In the 2018 round of the task, the best systems were able to improve the raw output of an English-German phrase-based MT system by more than 9.0 BLEU points. On the downside, when dealing with high-quality neural translations, the gains were smaller (+0.8 BLEU), showing the difficulty to improve good translations.
But what is the cost of high-quality MT?
Automatic post-editing and the translation industry
From the industry standpoint, APE has started to attract MT market players interested in combining the two technologies to support human translation in professional workflows. In modern computer-assisted translation (CAT) environments, good automatic suggestions can in fact significantly ease and speed-up the work of professional translators. Powerful MT engines, however, have a cost in terms of training material needed (especially in the case of data-hungry neural models) as well as training and maintenance procedures required.

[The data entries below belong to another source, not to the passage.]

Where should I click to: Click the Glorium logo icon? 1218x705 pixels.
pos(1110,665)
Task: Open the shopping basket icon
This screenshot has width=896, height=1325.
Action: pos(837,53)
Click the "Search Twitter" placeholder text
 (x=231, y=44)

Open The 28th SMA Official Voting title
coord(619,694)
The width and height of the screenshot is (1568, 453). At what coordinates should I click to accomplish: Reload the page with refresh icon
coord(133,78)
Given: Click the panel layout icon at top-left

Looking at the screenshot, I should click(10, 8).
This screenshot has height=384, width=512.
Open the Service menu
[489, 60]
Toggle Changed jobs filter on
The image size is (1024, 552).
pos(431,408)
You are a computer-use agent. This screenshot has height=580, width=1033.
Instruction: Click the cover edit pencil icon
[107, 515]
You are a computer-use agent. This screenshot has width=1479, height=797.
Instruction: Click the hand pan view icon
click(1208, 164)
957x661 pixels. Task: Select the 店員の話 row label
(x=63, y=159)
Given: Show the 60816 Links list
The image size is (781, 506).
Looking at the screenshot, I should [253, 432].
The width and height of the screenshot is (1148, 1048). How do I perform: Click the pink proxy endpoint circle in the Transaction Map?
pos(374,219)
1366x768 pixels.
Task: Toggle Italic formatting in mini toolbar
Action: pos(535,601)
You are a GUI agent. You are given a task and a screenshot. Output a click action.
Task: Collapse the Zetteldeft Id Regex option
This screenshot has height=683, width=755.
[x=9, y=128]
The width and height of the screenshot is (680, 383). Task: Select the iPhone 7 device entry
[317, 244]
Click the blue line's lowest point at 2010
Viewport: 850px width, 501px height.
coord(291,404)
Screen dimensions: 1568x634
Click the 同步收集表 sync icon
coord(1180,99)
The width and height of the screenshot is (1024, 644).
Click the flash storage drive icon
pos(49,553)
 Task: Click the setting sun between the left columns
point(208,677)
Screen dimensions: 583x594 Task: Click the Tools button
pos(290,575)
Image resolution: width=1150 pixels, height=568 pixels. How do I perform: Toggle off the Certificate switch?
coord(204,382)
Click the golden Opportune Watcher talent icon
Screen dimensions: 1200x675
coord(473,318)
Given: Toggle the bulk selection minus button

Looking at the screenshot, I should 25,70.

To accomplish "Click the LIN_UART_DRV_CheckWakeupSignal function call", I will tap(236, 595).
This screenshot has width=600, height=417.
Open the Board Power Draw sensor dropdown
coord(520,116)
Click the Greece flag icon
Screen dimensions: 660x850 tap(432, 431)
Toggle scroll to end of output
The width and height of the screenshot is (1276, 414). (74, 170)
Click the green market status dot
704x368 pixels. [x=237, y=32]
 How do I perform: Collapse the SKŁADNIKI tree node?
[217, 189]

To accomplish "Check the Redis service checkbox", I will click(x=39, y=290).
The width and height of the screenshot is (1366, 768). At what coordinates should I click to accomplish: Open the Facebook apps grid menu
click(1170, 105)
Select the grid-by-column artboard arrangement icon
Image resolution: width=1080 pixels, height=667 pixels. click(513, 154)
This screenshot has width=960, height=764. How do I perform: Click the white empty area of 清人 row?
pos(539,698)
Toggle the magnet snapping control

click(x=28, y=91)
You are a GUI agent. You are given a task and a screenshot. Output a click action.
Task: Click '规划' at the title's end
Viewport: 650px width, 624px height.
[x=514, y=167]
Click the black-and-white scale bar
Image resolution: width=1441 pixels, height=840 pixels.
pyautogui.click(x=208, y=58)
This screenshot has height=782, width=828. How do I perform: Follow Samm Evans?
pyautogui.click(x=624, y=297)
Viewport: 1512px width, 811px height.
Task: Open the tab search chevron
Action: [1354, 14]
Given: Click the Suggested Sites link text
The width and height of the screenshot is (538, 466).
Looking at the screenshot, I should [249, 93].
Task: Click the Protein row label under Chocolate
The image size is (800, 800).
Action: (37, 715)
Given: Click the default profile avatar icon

The performance/cost trade-off presents translation companies with a range of options. At one extreme, the cheapest solution is to use a general-purpose “black-box” MT tool. Off-the-shelf systems, which offer little to no possibilities of intervention, fall in this category. At the other extreme, the most expensive option is to use a highly customized “glass box” MT tool. This is the case of proprietary systems, whose inner workings are accessible for constant improvements if enough data and strong MT expertise are handy.
In “black-box” scenarios, APE comes into play as the only way to improve MT output or adapt it to a given domain. In the “glass-box” scenario, it can still be useful as a way to learn from human corrections how to avoid specific recurring errors. While parallel data teach the system what to do, human corrections in the form of (source, MT-output, human_post-edit) triplets can, in fact, teach the system what not to do.
“… I still believe that some forms of APE for NMT have significant potential. For example, in a form of contrastive examples generated from annotated post-edited data which can teach NMT to avoid certain types of errors”
— Maxim Khalilov (director of applied artificial intelligence at Unbabel), The Seven Trends in Machine Translation for 2019
Interestingly, in both cases (black and glass box) and in domain-specific settings, APE systems can yield visible improvements with far less data (thousands of samples) compared to MT (which requires millions of samples).
The potential of APE is quite high, so let’s now have a look at some recent advancements in the field.
Online neural APE
The Machine Translation Unit at Fondazione Bruno Kessler has developed APE technology since 2015. Starting from simpler phrase-based solutions , we then moved to more advanced neural approaches [2, 3] for successful participation in all the APE shared tasks at WMT.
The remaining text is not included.